- Born: 19 May 1976 (age 50)
- Education: Christ Church, Oxford University of East Anglia
- Known for: Award winning author
- Spouse(s): Rose Grimond (married 2007)

= James Scudamore (author) =

British author (born 1976)

James Scudamore (born 19 May 1976) is a British author.

==Books==
Scudamore's first novel The Amnesia Clinic won the 2007 Somerset Maugham Award and was shortlisted for the Costa First Novel Award, the Commonwealth Writers' Prize, the Glen Dimplex Award and the Dylan Thomas Prize. It was described by Hilary Mantel as "A wonderful debut – witty, polished, fluent and effortlessly entertaining" and by the judges of the Costa Award as a "delightful book ... full of tall tales and fantasy".

His second novel, Heliopolis, was published in 2009. Writing in The Guardian newspaper, Henry Shukman commented that "In his second novel, set in contemporary São Paulo, Scudamore does not embed a transplant from his own culture in foreign soil. Instead he takes the plunge and boldly invests himself in a first-person narrator. The novel is cleverly pitched to explore the two socioeconomic poles of modern urban Brazil. And the writing is exemplary: you feel the hand of a natural at work, one whose command of tone is strong, and who has an instinctive feel for handling a story." The novel was longlisted for the 2009 Man Booker Prize.

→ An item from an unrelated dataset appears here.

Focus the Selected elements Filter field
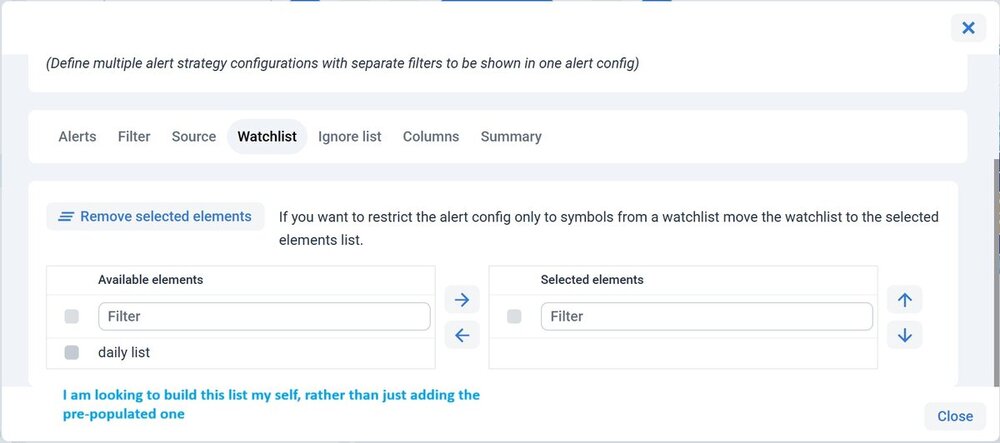The height and width of the screenshot is (443, 1000). pyautogui.click(x=706, y=316)
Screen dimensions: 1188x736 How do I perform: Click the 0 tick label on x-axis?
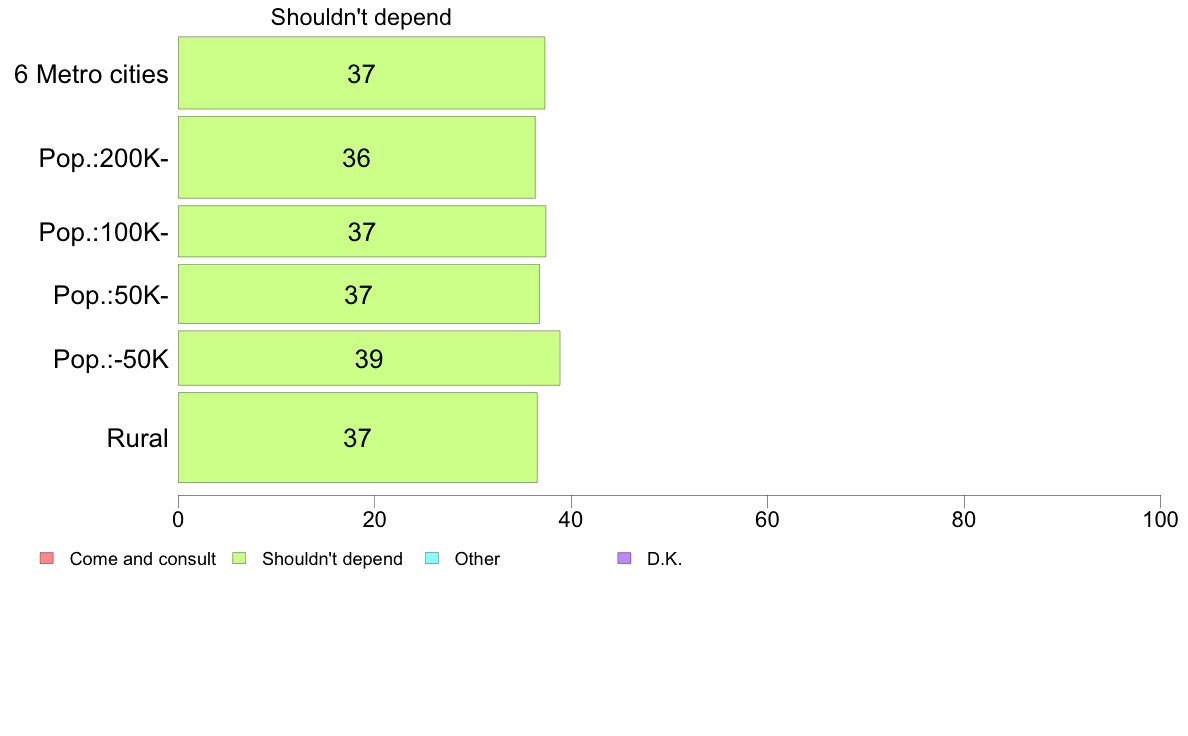click(x=178, y=520)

Following the publication in 2013 of his third novel, Wreaking, the BBC Today programme interviewed Scudamore inside the grounds of the derelict Severalls Hospital in Colchester, where he explained how visits to such sites, rendered defunct by the Care in the Community Act, had directly inspired the book. The novelist Alan Warner described Wreaking as "an immersion in the physical and psychic ruins of a contemporary Britain which enchants and disturbs, lures and repels".

In 2014, Scudamore was invited to ghostwrite a memoir of James Joyce's grandson and literary executor Stephen James Joyce, who subsequently changed his mind. As of 2024, Scudamore was said to be "working on a novel about the descendant of a famous writer."

English Monsters is Scudamore's fourth novel and was published in 2020. It depicts the effects of physical and sexual abuse at a boarding prep school on a group of friends over a thirty-year period. Edward Docx wrote of this "dark, tender, troubling novel" that "it is impossible to read these pages and not to think of the present blight of emotionally cauterised boarding-school politicians whose various pathologies, fantasies and defence mechanisms Britain must continue to endure."

==Biography==
Scudamore grew up in Japan, Brazil and the UK, and is a graduate of Christ Church, Oxford and of the University of East Anglia. He is married to Rose Grimond, the granddaughter of the Liberal politician Jo Grimond. He has taught at the University of East Anglia, the City University of Hong Kong, and is on the faculty of the International MFA in Creative Writing and Literary Translation at Vermont College of Fine Arts.